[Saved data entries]
○ ○ ○ ○ ○

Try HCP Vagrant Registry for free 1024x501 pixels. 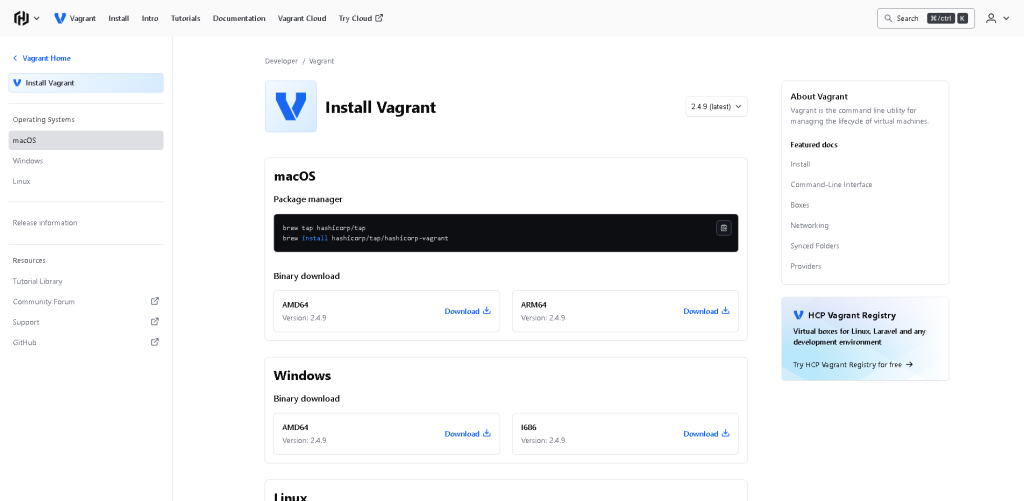(852, 364)
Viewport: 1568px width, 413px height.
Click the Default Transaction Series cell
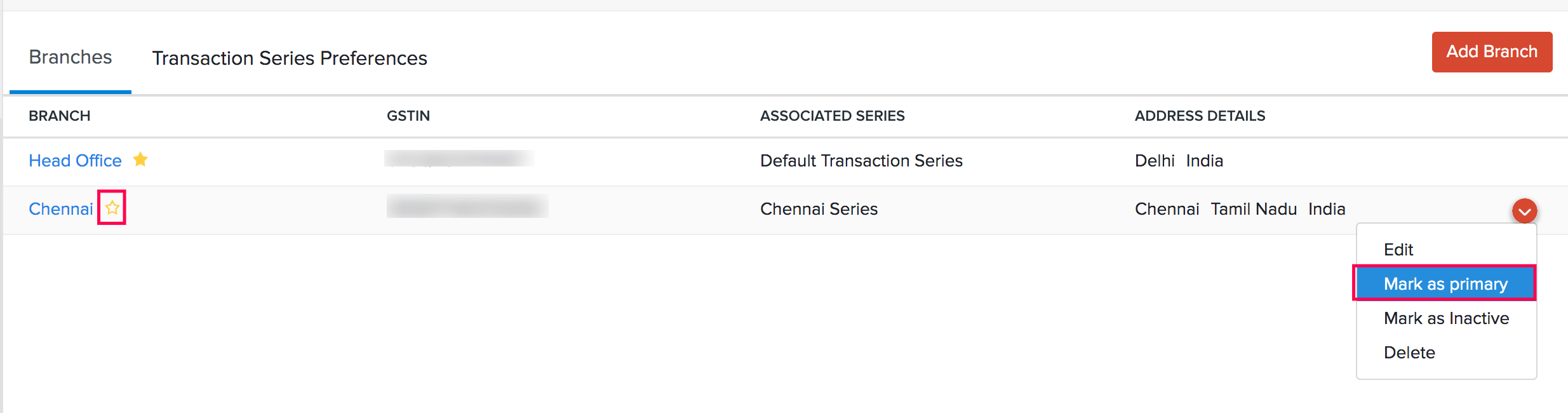[x=861, y=161]
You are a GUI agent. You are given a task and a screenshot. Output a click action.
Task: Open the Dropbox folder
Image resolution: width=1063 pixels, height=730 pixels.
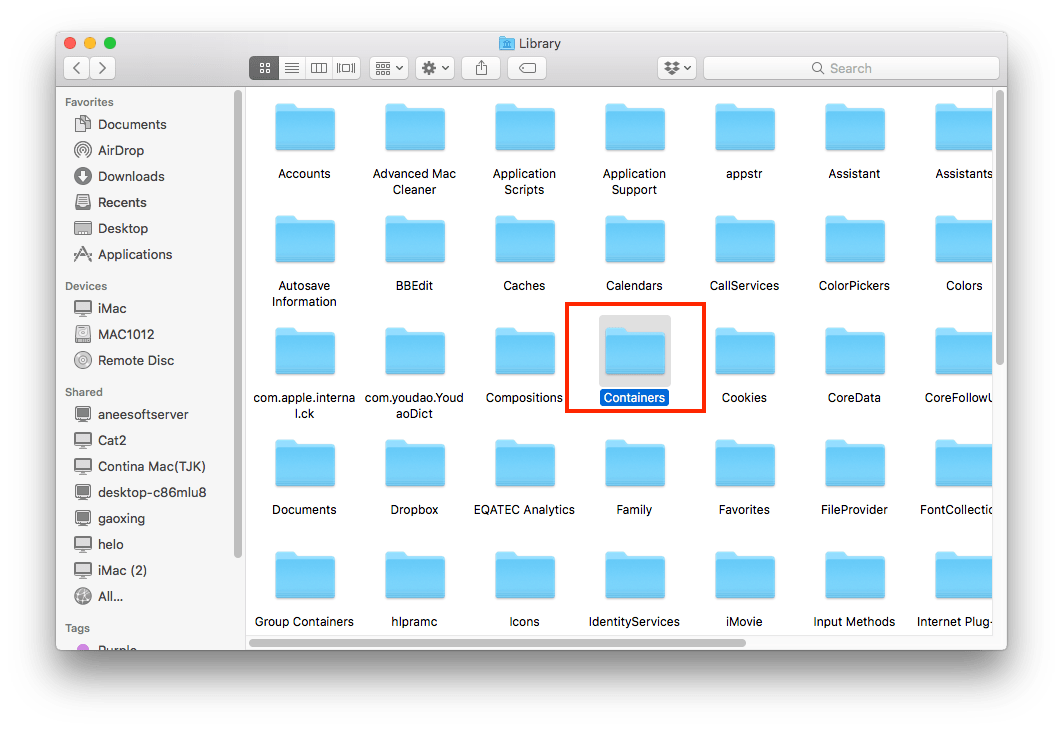[414, 464]
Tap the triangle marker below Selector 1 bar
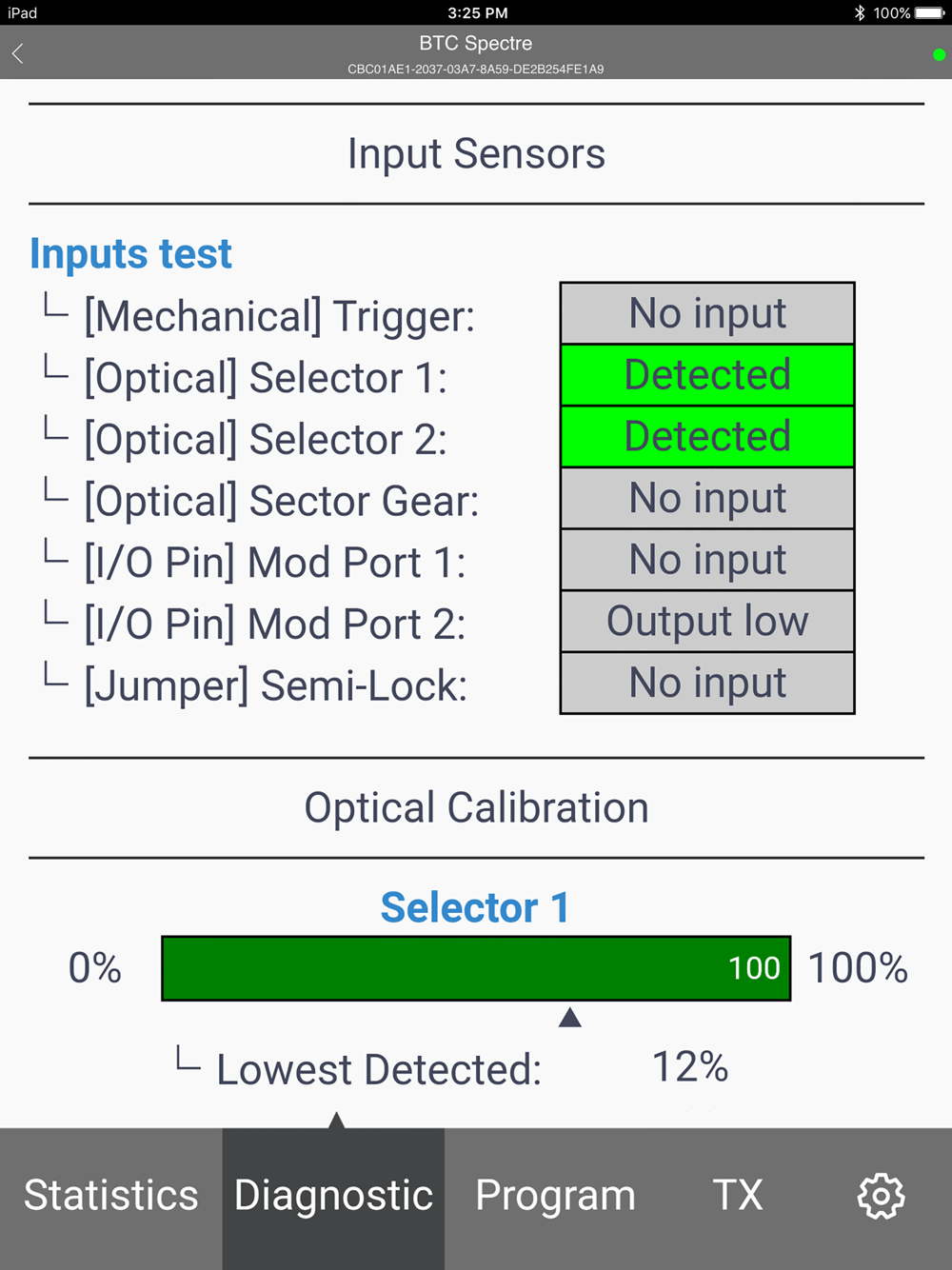 click(570, 1018)
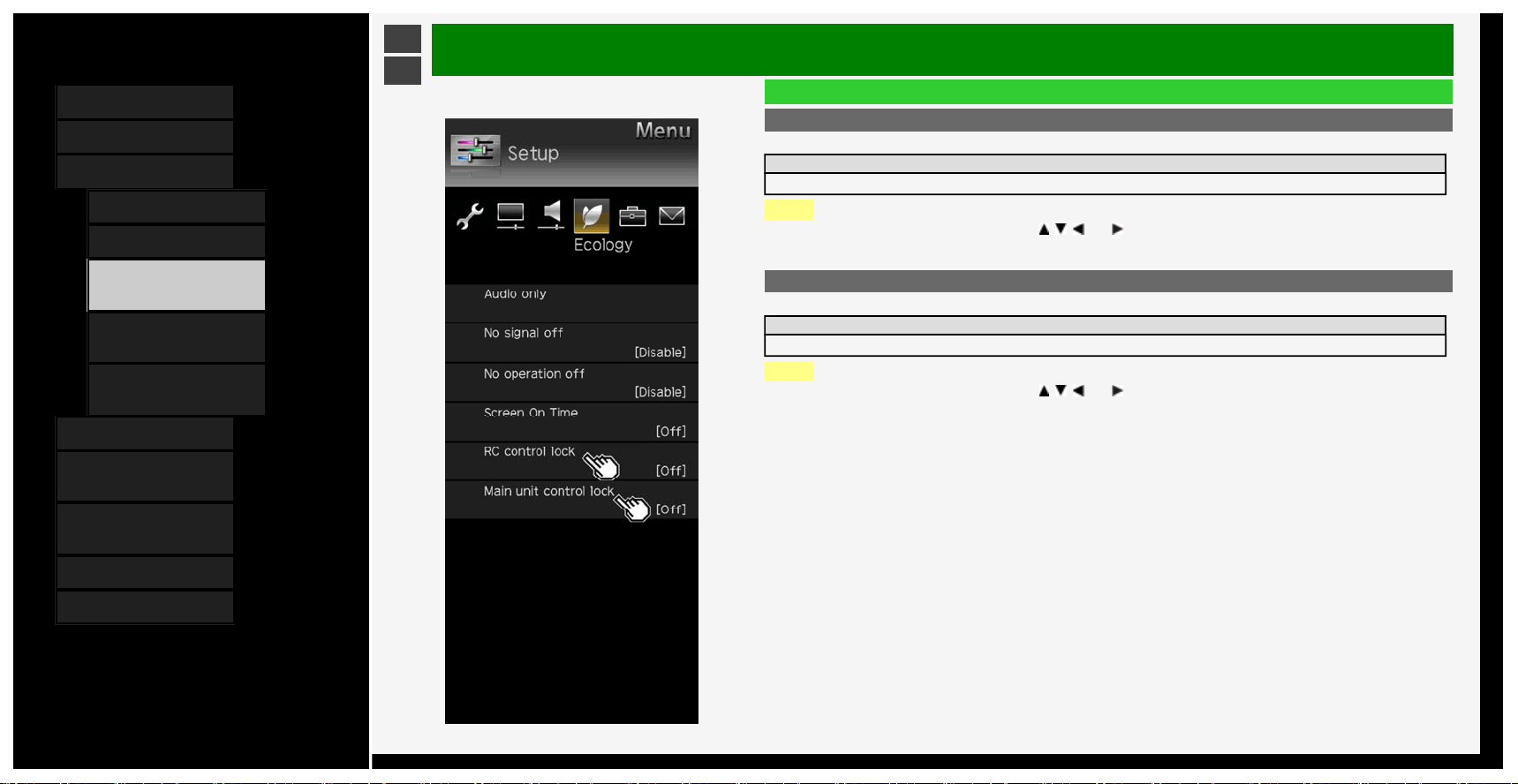Toggle Main unit control lock Off value

tap(671, 509)
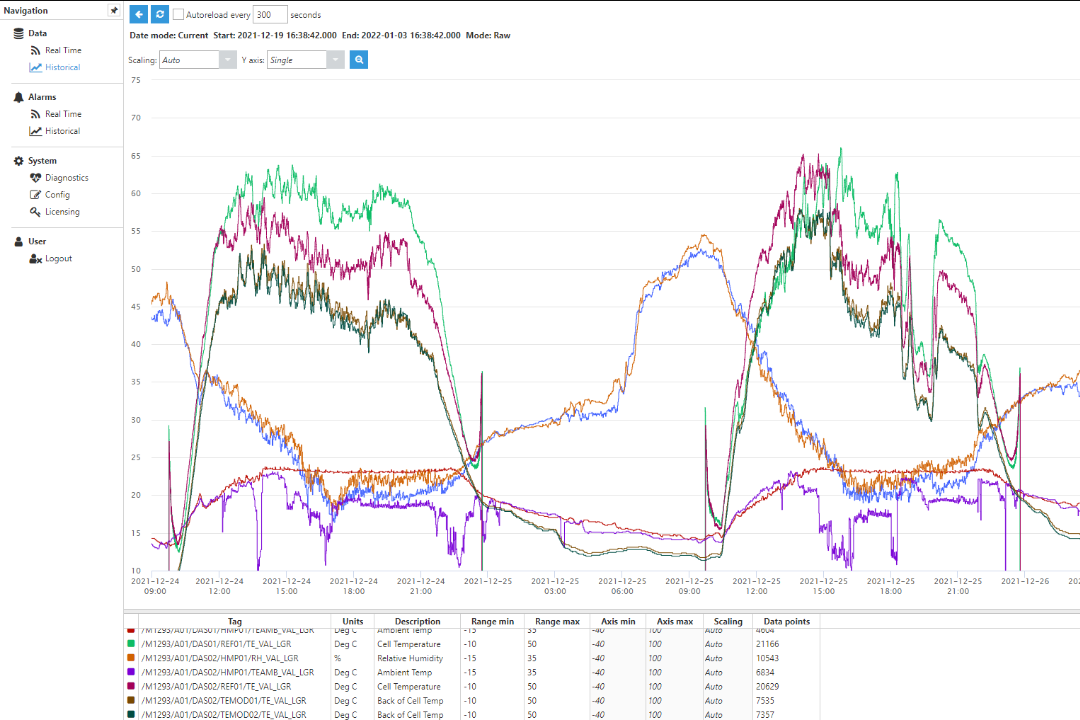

○ ○ ○ ○ ○

All lines above between the line that contains "Image resolution: width=1063" and the last line of the entries, both included, must be transcribed exactly. No pictures are to appear.

(YOUR RESPONSE):
Image resolution: width=1063 pixels, height=730 pixels.
[414, 464]
Tap the triangle marker below Selector 1 bar
 click(570, 1018)
Toggle Main unit control lock Off value

tap(671, 509)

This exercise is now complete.